DATA TO PROCESS.
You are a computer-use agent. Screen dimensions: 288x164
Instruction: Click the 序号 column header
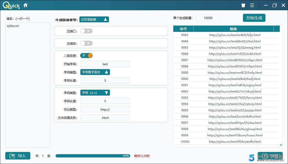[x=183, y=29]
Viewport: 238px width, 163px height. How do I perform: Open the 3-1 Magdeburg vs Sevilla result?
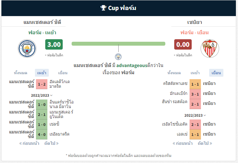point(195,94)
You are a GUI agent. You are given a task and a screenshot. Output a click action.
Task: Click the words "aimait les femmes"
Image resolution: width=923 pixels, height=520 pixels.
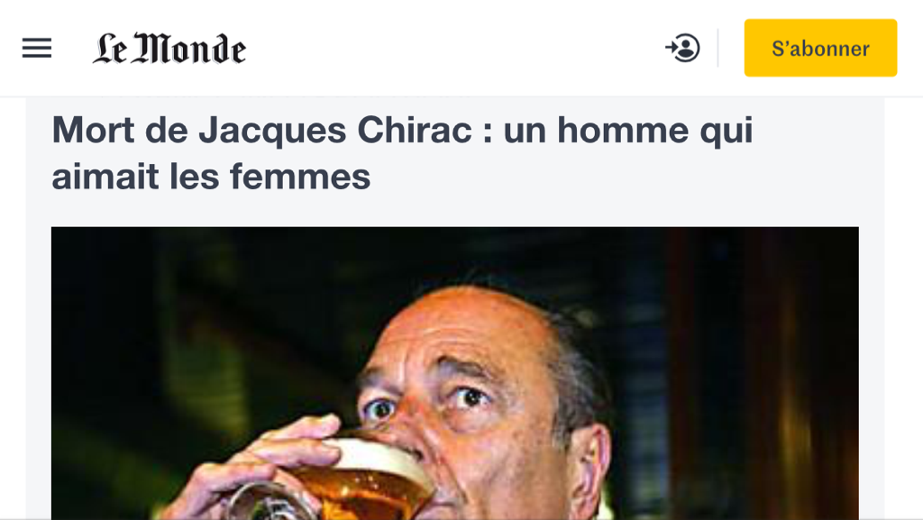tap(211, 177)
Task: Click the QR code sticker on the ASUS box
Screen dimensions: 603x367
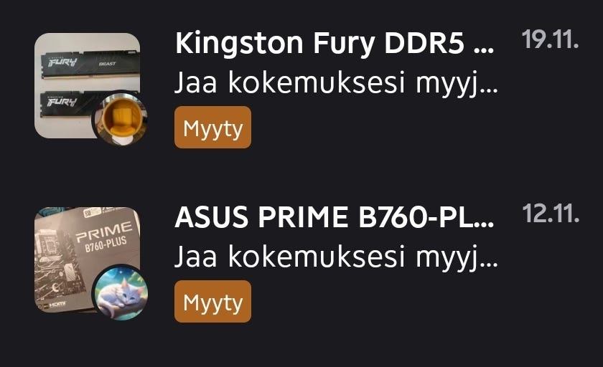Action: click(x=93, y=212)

==

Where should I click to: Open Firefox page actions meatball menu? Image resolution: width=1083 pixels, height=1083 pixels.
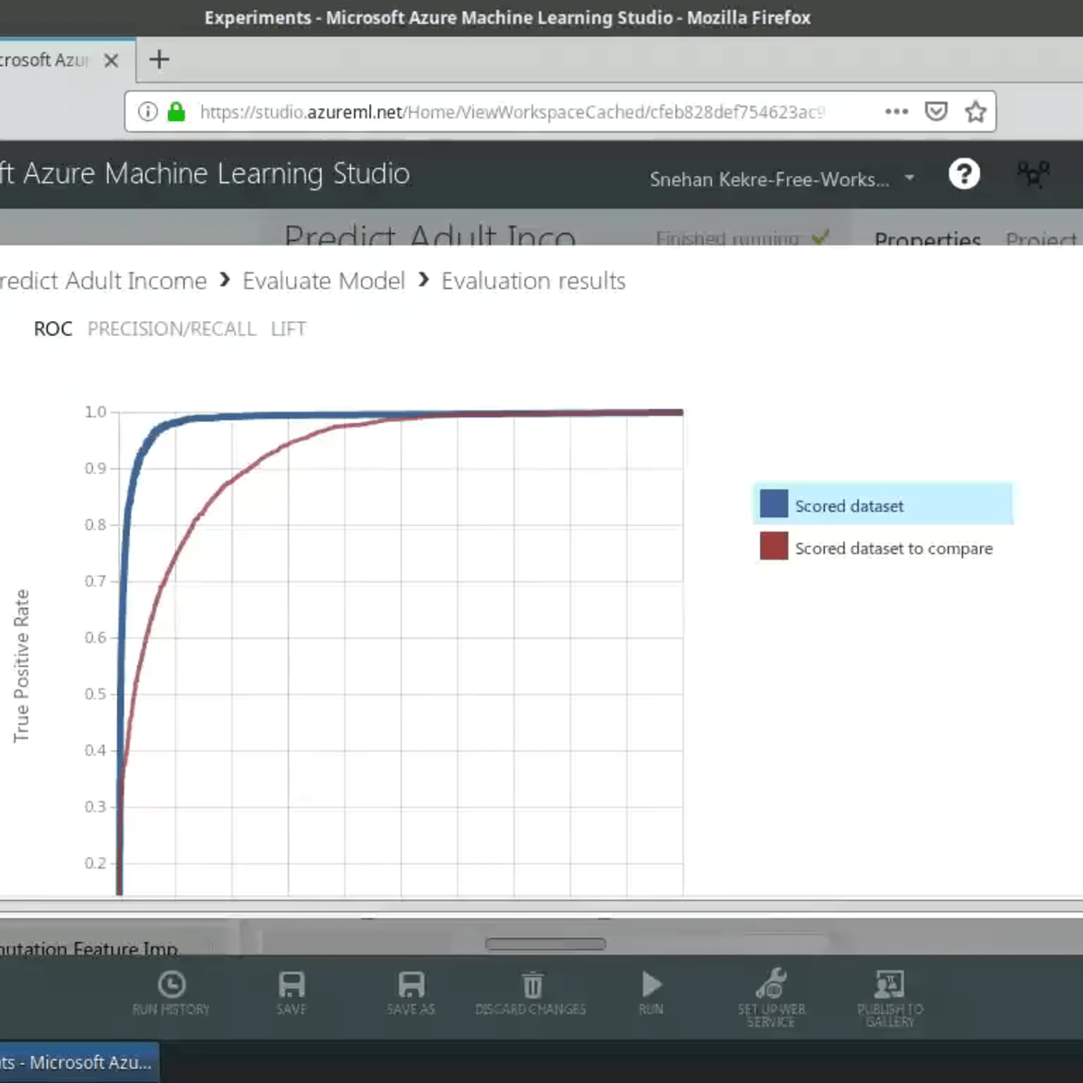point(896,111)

WHAT YOU NEED TO DO. "You are a computer-use" marks the first line to copy, and "Task: Click the words" marks the last. Repeat that stretch above exactly, with no pictures.

ANSWER FOR THE TASK.
You are a computer-use agent. Screen dimensions: 288x164
Instruction: Click the 序号 column header
[x=183, y=29]
Viewport: 238px width, 163px height. How do I perform: Open the 3-1 Magdeburg vs Sevilla result?
point(195,94)
You are a GUI agent. You are given a task and a screenshot. Output a click action.
Task: Click the words "aimait les femmes"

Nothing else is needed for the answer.